==== Source passage ====

The software architecture is simple — Google Chrome running within a new windowing system on top of a Linux kernel. For application developers, the web is the platform. All web-based applications will automatically work and new applications can be written using your favorite web technologies. And of course, these apps will run not only on Google Chrome OS, but on any standards-based browser on Windows, Mac and Linux thereby giving developers the largest user base of any platform.

Google Chrome OS is a new project, separate from Android. Android was designed from the beginning to work across a variety of devices from phones to set-top boxes to netbooks. Google Chrome OS is being created for people who spend most of their time on the web, and is being designed to power computers ranging from small netbooks to full-size desktop systems. While there are areas where Google Chrome OS and Android overlap, we believe choice will drive innovation for the benefit of everyone, including Google.”

Wow, pretty big announcement with lots of potential market implications.  One way to look at this is they just described a system with “embedded OS” properties running as a mainstream desktop OS with services delivered via the web instead of relying on locally hosted applications.  I suppose in some ways this should come as no real surprise as it is entirely in-line with their cloud based strategy.

Whilst the target market would appear to be consumers, I can see enterprises jumping at a thin OS “that just works”.  Ultimately, this is moving us closer to  an age of disposable computing - low cost devices with low entry software footprints.

Organisations are keen to embrace smaller footprint client computers to cut costs and if the underlying hardware offers enterprise demanded features like full HD encryption (to protect that cached Cloud content), I could see enterprises taking a serious interest.

Do we *really* want to run the dozen endpoint agents we have today for configuration management, NAC, AV, HIPS (pah!) and bear all the costs they bring? With a static client, you won’t need many of these features.  From a security point of view, this could be a very good thing - no AV headaches, significantly less attack surface (enterprise apps often demonstrate “brittle” security) and less PII to lose.

To deliver on a low-update OS, they will need to ship a subset of the Linux kernel that is considered “mature”, otherwise their users will be back on the  “patch treadmill” - which is something they explicitly state they are trying to avoid.

I find it interesting they are designing a new windowing system when there are so many options available today (some with decent security too).  I suspect this is to take advantage of advances in graphical chipsets.  Perhaps they see this as a chance to boost Chrome browser page rendering speed even further.

==== Dataset ====

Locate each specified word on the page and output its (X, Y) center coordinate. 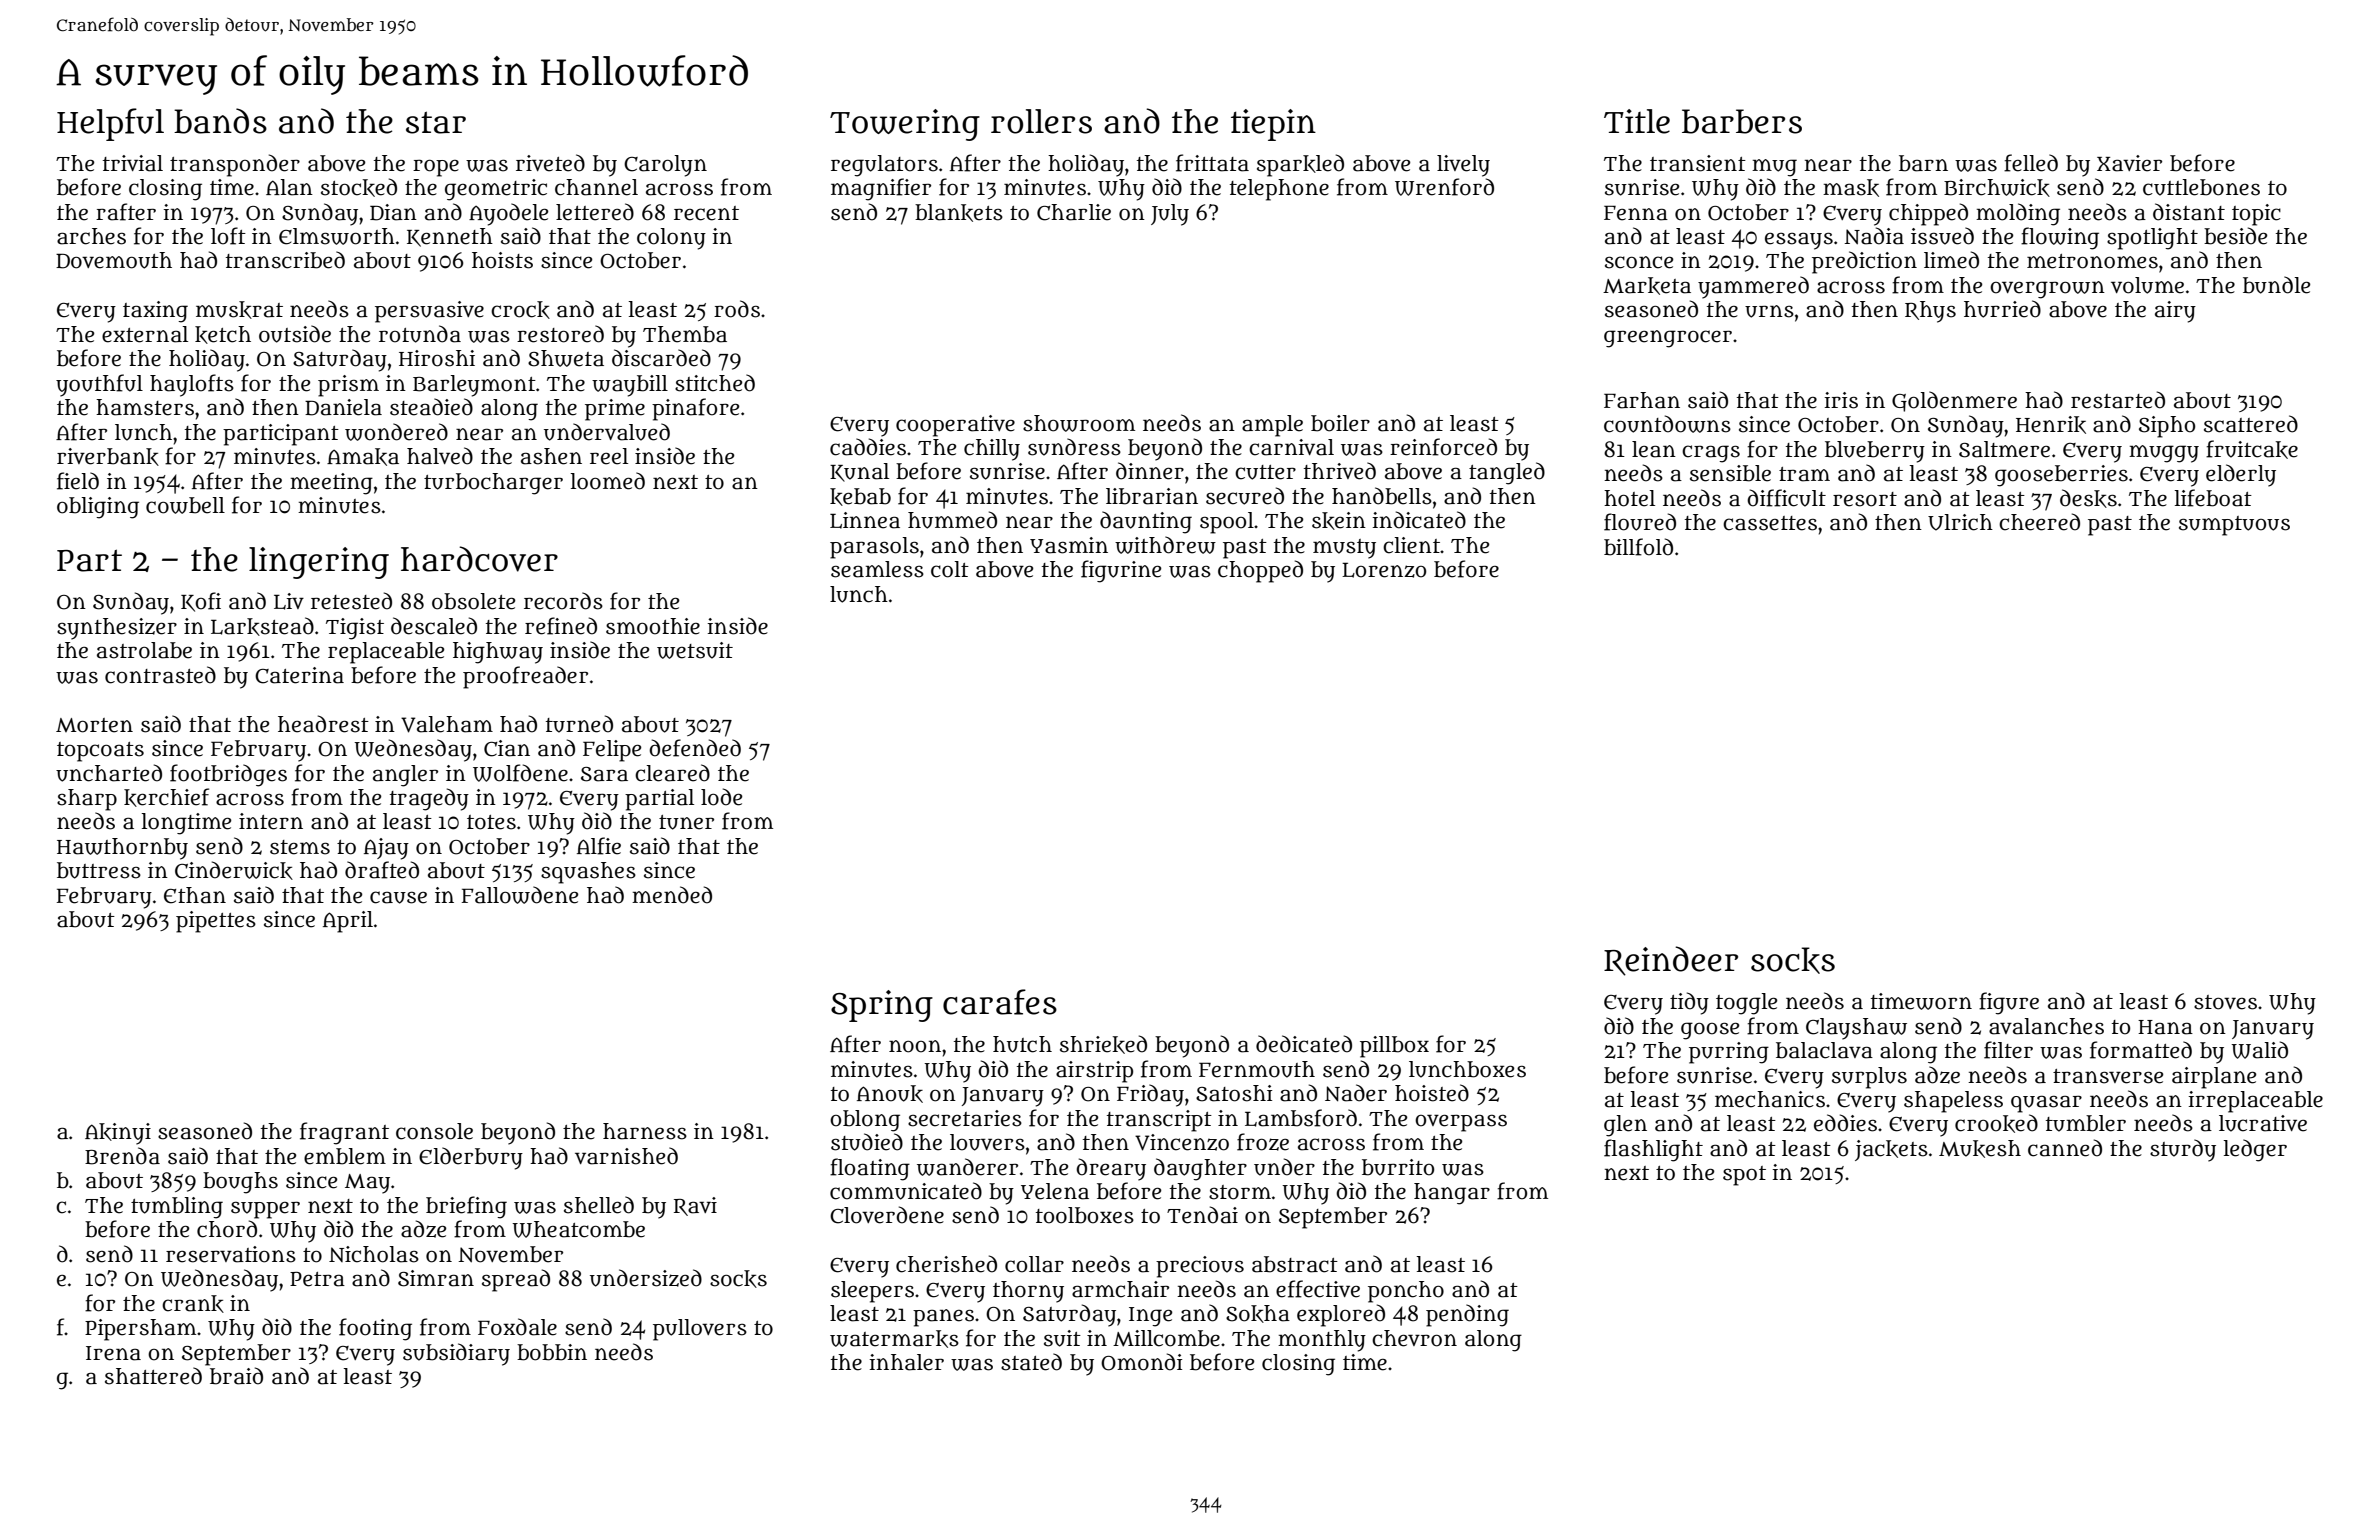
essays (1799, 241)
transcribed (285, 260)
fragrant (344, 1133)
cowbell (185, 505)
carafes (1000, 1002)
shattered (153, 1376)
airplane (2214, 1078)
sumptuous (2234, 526)
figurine (1121, 571)
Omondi (1141, 1362)
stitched (715, 383)
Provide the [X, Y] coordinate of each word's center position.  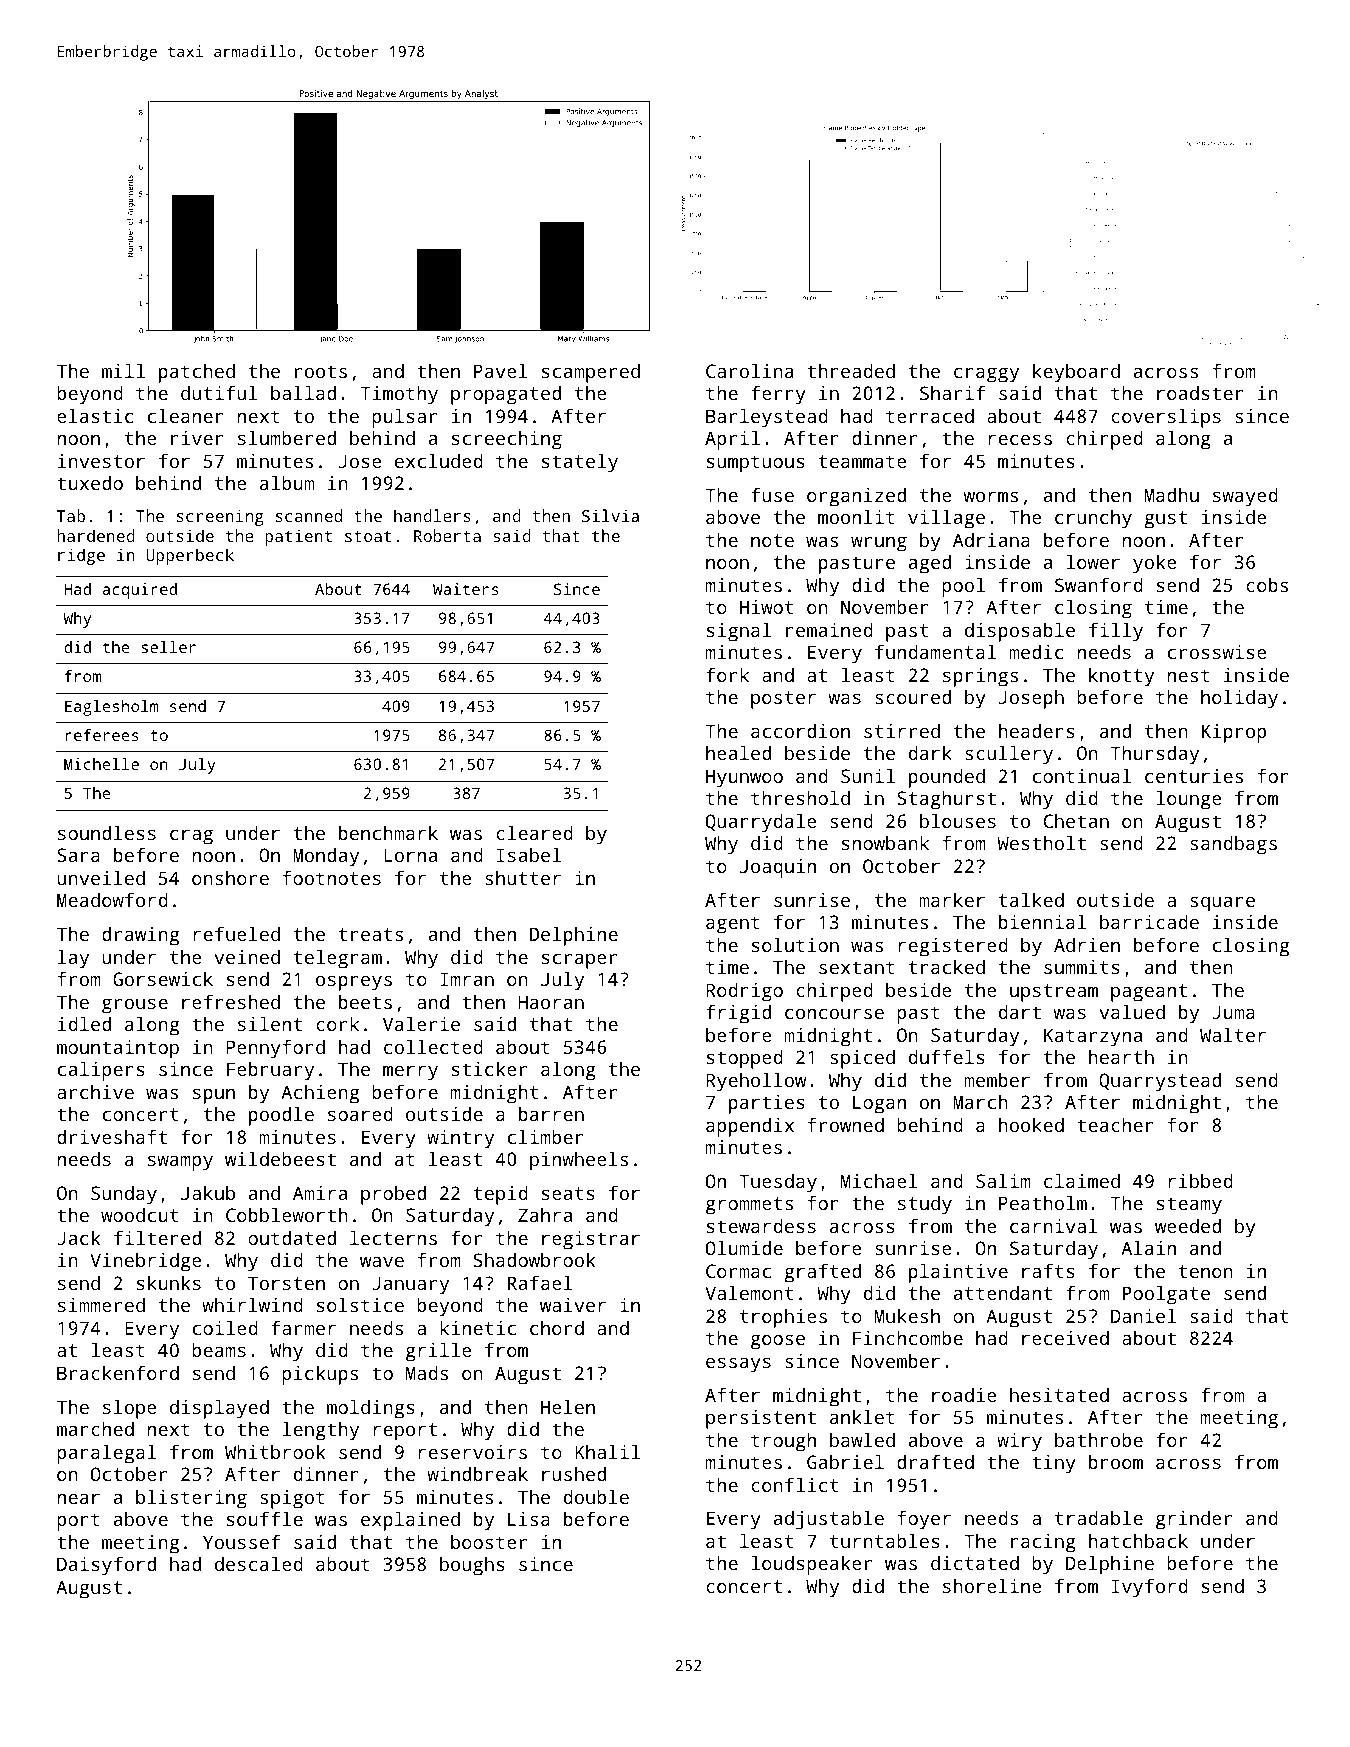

====

= Task statement =
Carry on the commentary about Google Chrome OS, starting right after its final sentence.

= In response =
Perhaps the more fundamental question is whether we want Google owning the last bastion - our desktops.

This brings us to the Chrome browser itself and associated technologies.

Google Native Client

Back in February, Google kicked off a security contest for a “research project” called Google Native Client (NaCl).  First a quick recap on Native Client:

“Native Client is an open-source research technology for running x86 native code in web applications, with the goal of maintaining the browser neutrality, OS portability, and safety that people expect from web apps. We’ve released this project at an early, research stage to get feedback from the security and broader open-source communities. We believe that Native Client technology will someday help web developers to create richer and more dynamic browser-based applications. ”

This is Google’s ambitious attempt to provide a high-speed, browser hosted application alternative to Java or Flash. To do this securely, they designed a new security architecture and NaCl is the implementation.

Announcing the security contest, Henry Bridge from Google wrote:

“Exploits, bugs, vulnerabilities, security holes — for most programmers these terms are synonymous with fire drills and coding all-nighters. However, for the next 10 weeks, the Native Client team is inviting you to bring them on! We’re challenging you to find security exploits in Native Client.”

The judges, led by respected academic Ed Felton (Princeton), assessed the vulnerablities reported by each of the 600 participants based on “a) Quality (Severity, Scope, Reliability and Style) and b) Quantity”.  Participants were limited to reporting on 10 bugs (Google claimed this was to avoid wasting the judges time).

Mark Dowd and Ben Hawkes won the contest, finding the bulk of the best bugs. Mark Dowd is well known in the security community - most often described as a humble genius (or a robot sent back in time :).  I followed along at home and it was great fun reading the bug descriptions as the competition progressed.  As this was a new security design, there were some unique vulnerabilities discovered along with novel exploit avenues.  Despite all the implementation snafus, Google is taking comfort that no underlying architectural weaknesses were found.

“This contest helped us discover implementation errors in Native Client and some areas of our codebase we need to spend more time reviewing. More importantly, that no major architectural flaws were found provides evidence that Native Client can be made safe enough for widespread use. Toward that end, we’re implementing additional security measures, such as an outer sandbox…”

In other posts, Google has indicated the plan to bundle NaCl with the browser, rather than offer as a end-user download.  There is some way to go before this happens, and the security contest is just one step on the journey before NaCl goes live.   The NaCl team also submitted a detailed technical design paper to the IEEE 2009 Symposium on Security and Privacy.  If anyone knows anything on the outcome of the peer review, please leave a comment.

Overall, it has to be said that the NaCl team at Google is doing a solid job trying to flush out security issues before “Primetime”.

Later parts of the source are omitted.